[TASK GOAL] Would you please set down, word for word, the lines from the one with "The width and height of the screenshot is (984, 734)." through the final line of the data below, omitting any pictures?

*** RECORDS TO PROCESS ***

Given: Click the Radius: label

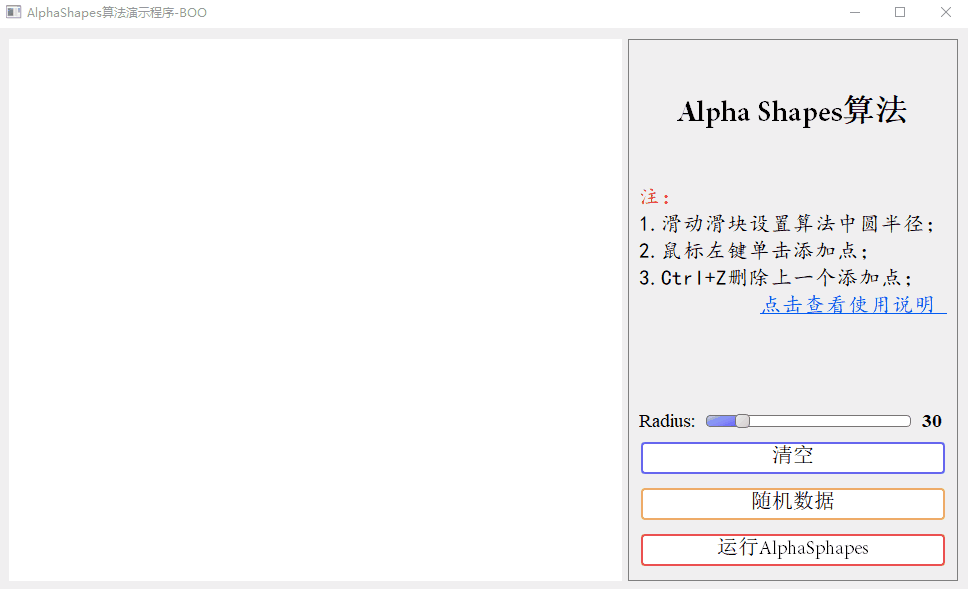Looking at the screenshot, I should [x=667, y=421].
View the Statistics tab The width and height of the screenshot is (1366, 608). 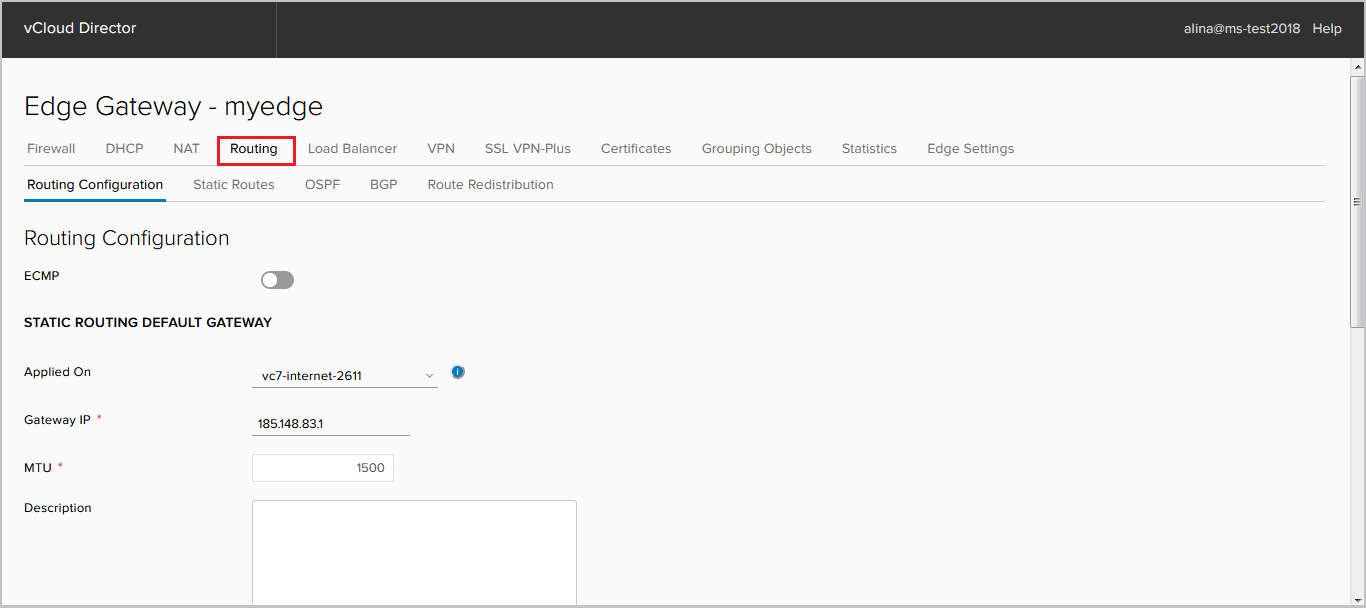[x=869, y=149]
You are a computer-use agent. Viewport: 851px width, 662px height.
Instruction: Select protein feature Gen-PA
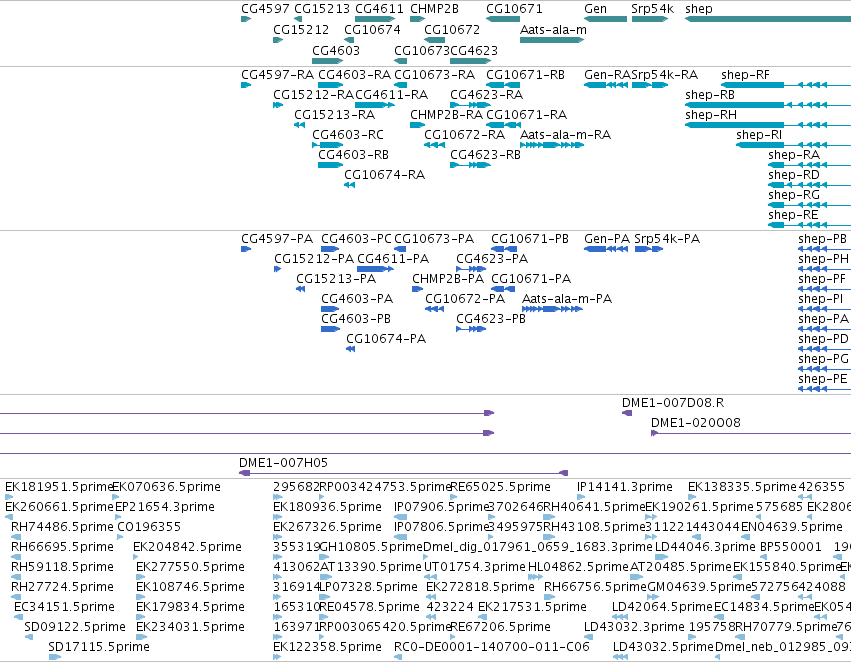[x=606, y=249]
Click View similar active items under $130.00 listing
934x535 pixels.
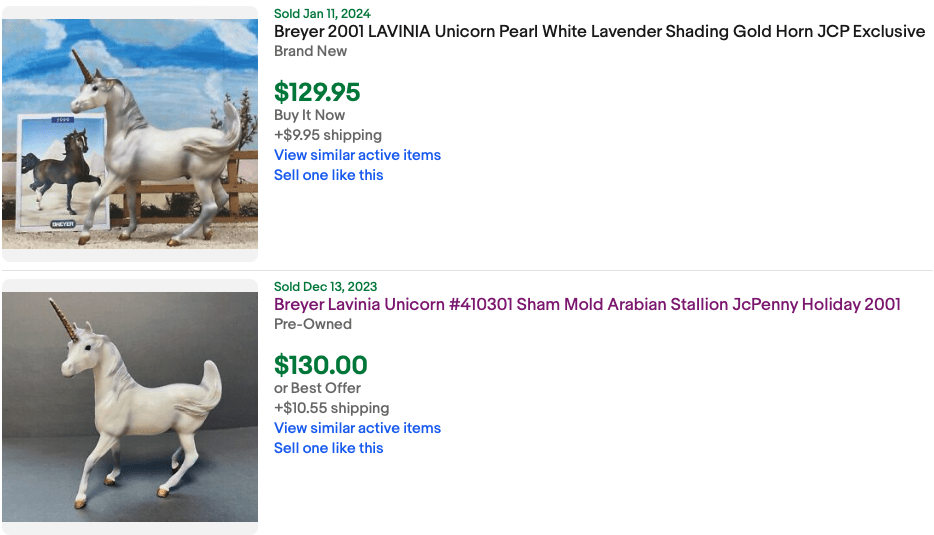357,428
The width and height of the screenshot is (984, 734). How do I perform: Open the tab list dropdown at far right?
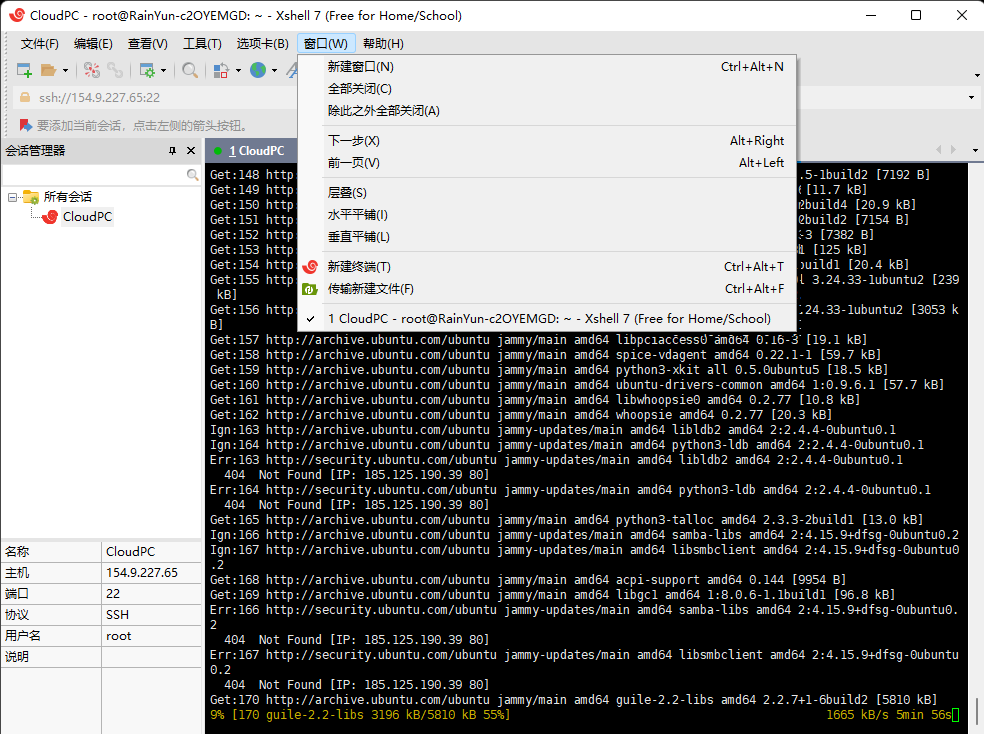tap(975, 151)
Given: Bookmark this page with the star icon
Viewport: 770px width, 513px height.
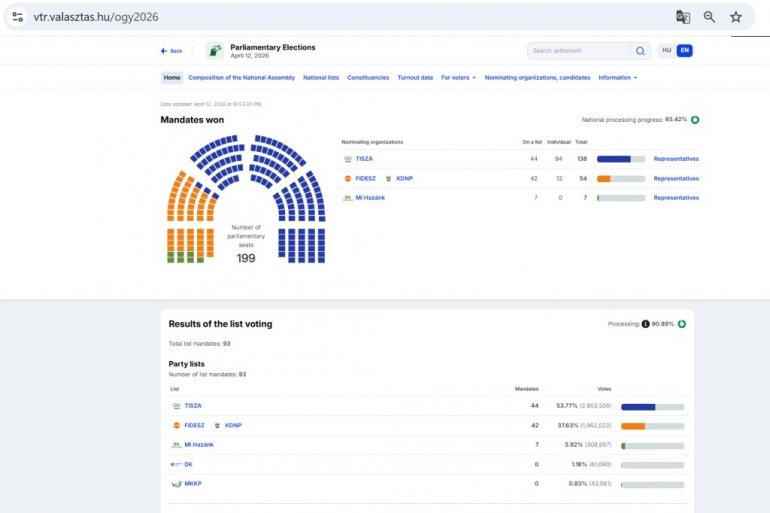Looking at the screenshot, I should coord(736,17).
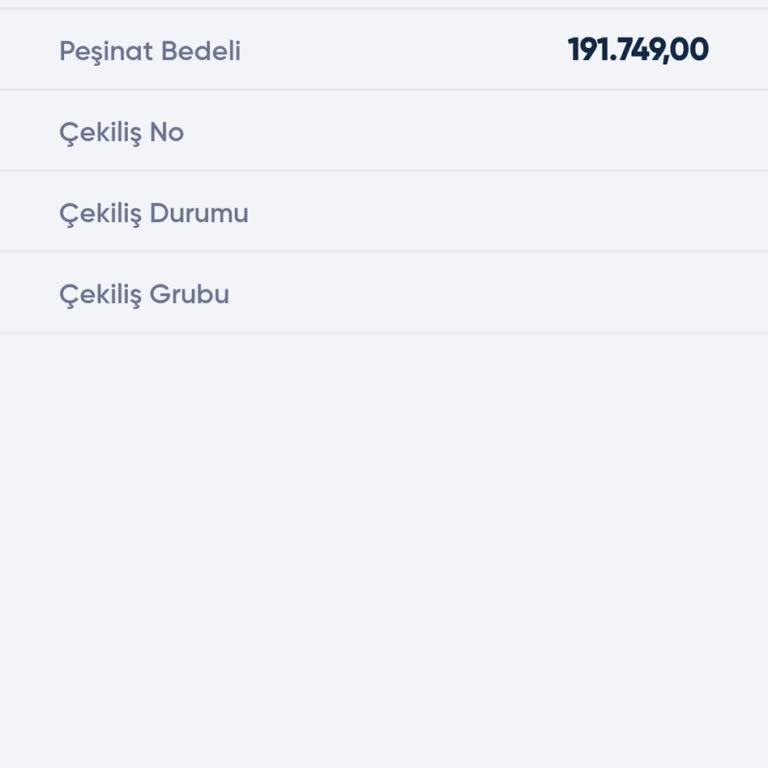Click divider line below Peşinat Bedeli row
Viewport: 768px width, 768px height.
[x=384, y=90]
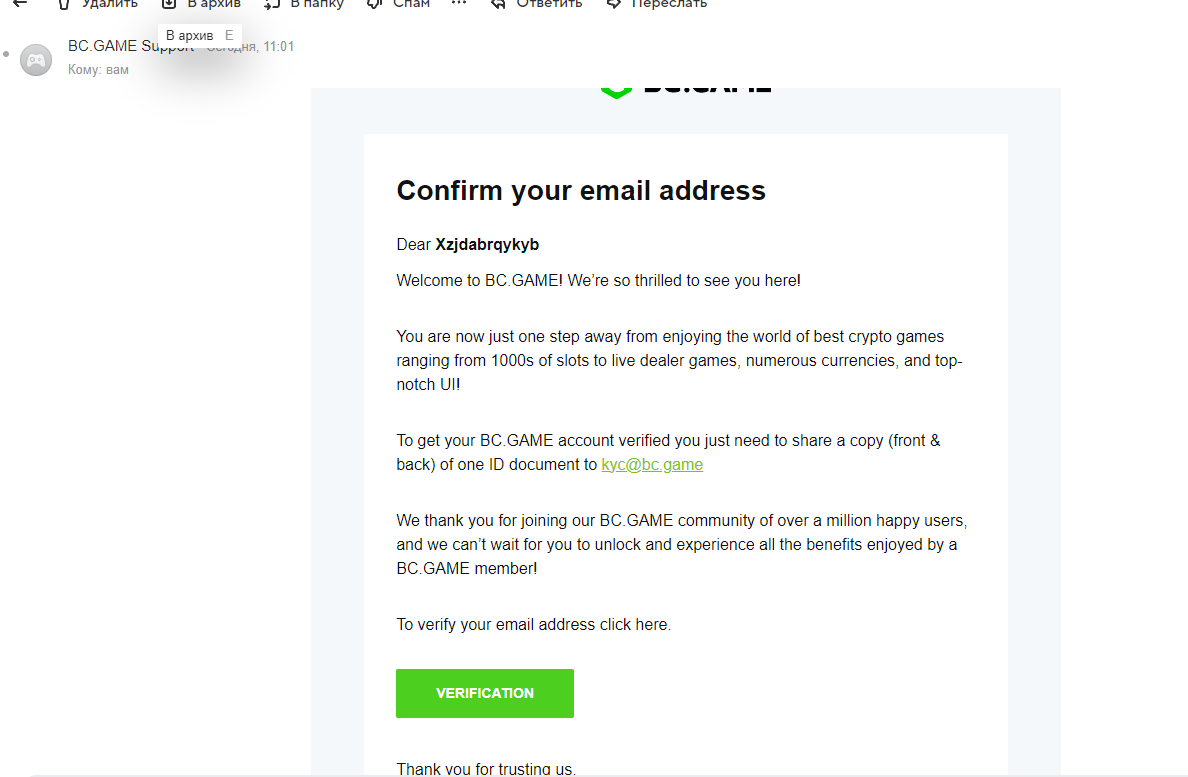Click the Переслать forward arrow icon
1188x777 pixels.
[614, 4]
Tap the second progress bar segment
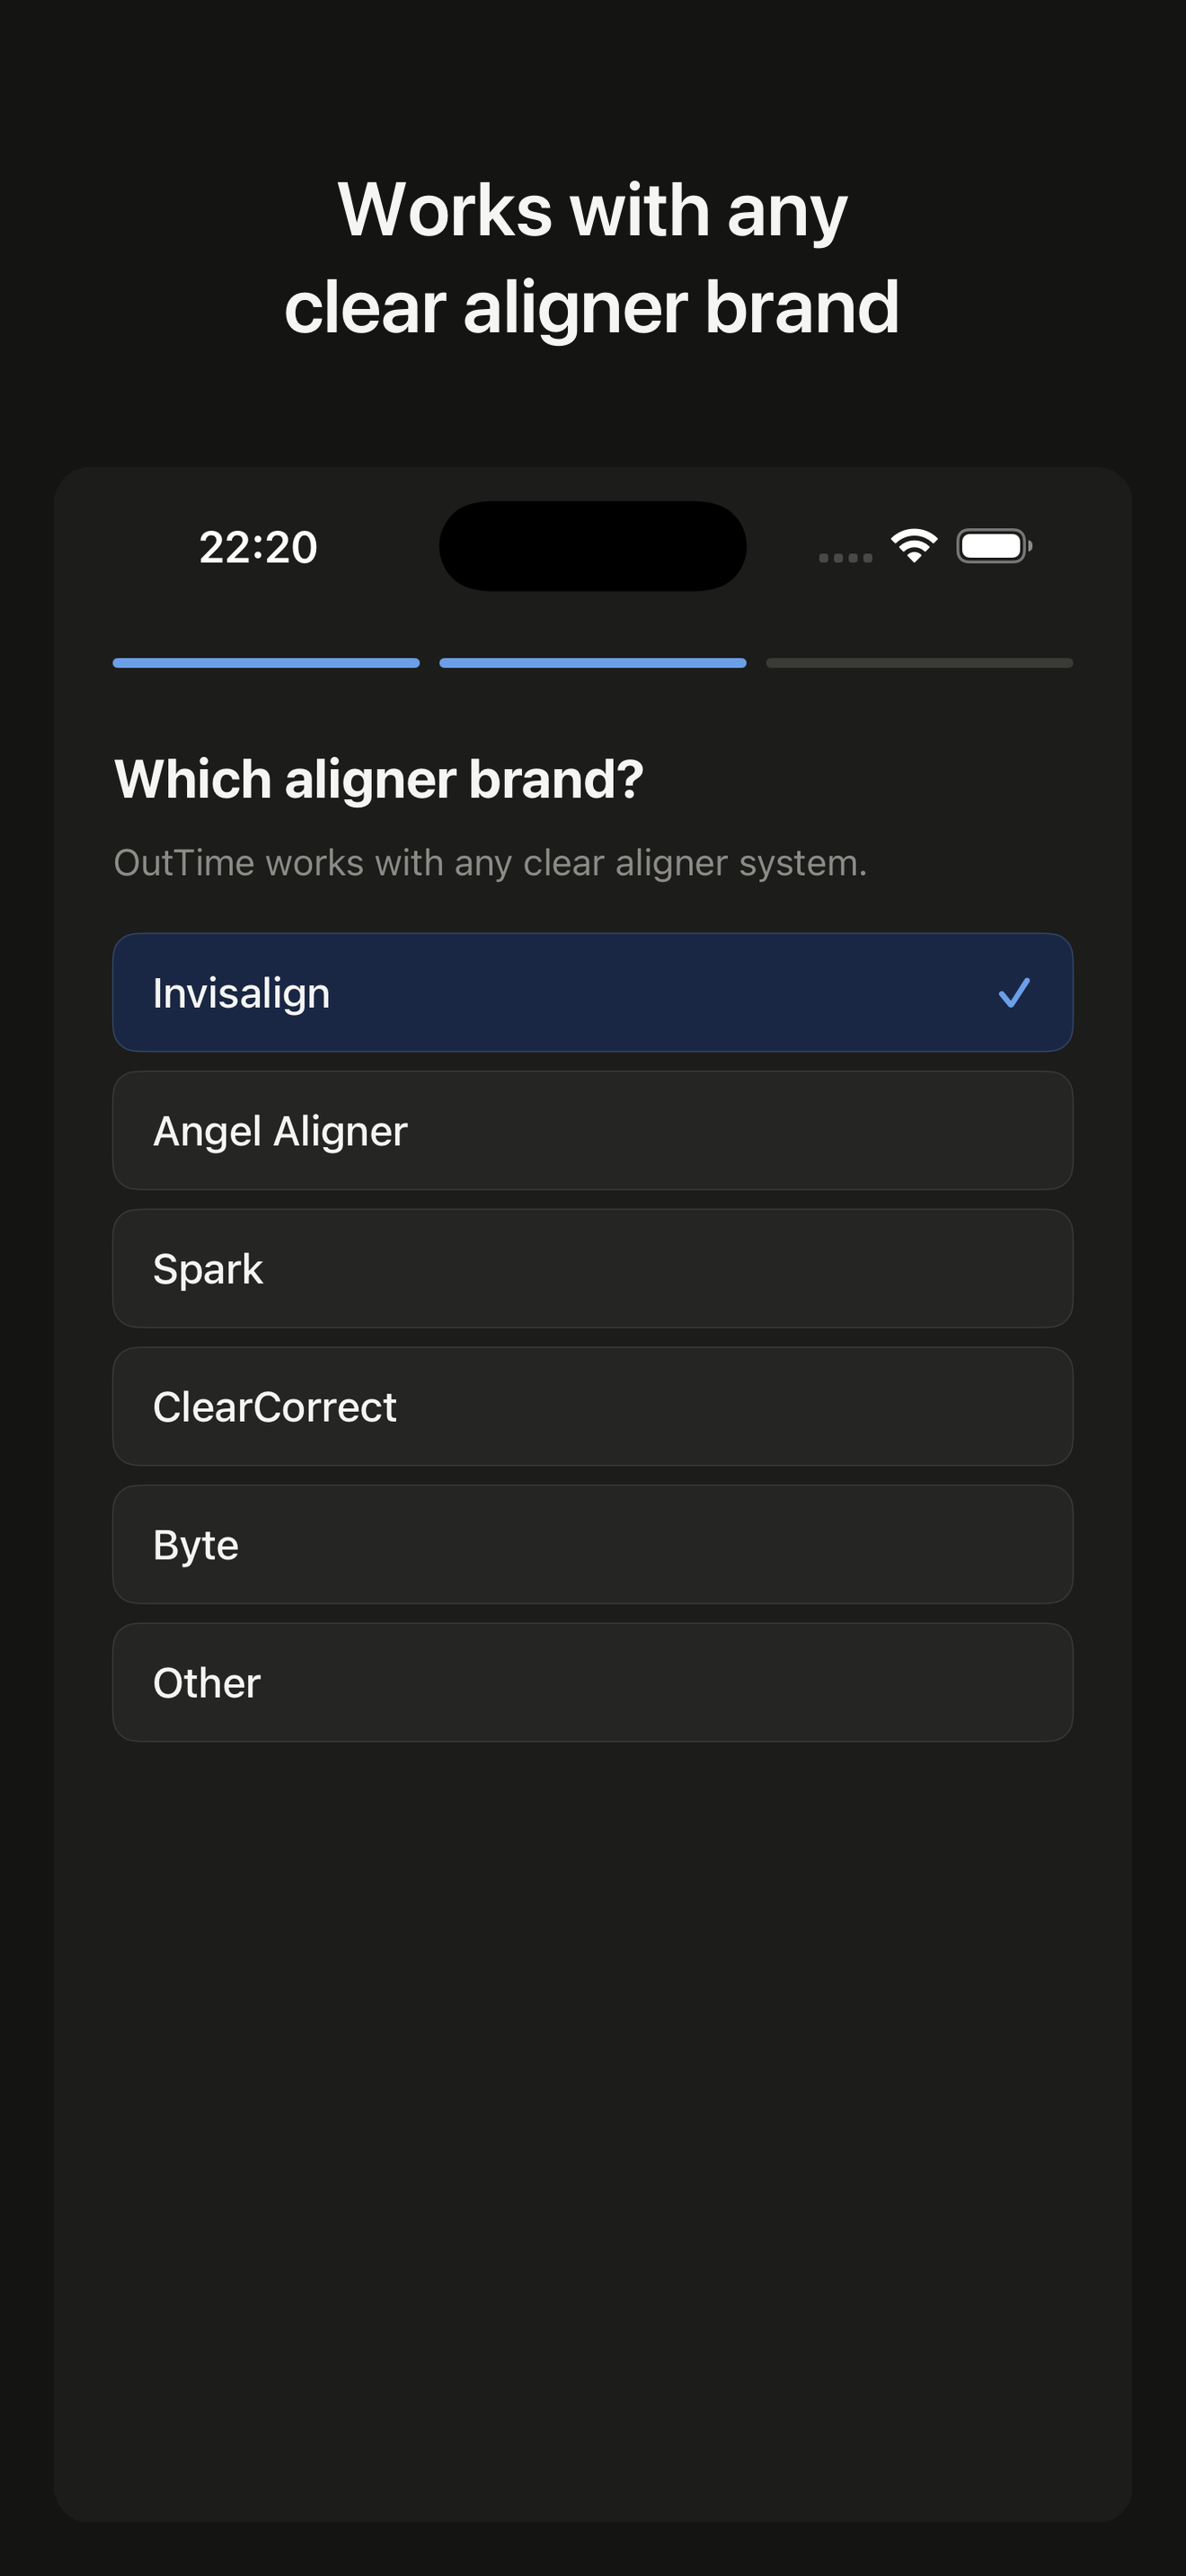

*** End of RECORDS TO PROCESS ***

[COMPLETED TASK]
The width and height of the screenshot is (984, 734). How do I perform: Open the tab list dropdown at far right?
tap(975, 151)
Given: Bookmark this page with the star icon
Viewport: 770px width, 513px height.
Looking at the screenshot, I should coord(736,17).
Click divider line below Peşinat Bedeli row
Viewport: 768px width, 768px height.
[x=384, y=90]
Click the Переслать forward arrow icon
1188x777 pixels.
[614, 4]
Tap the second progress bar segment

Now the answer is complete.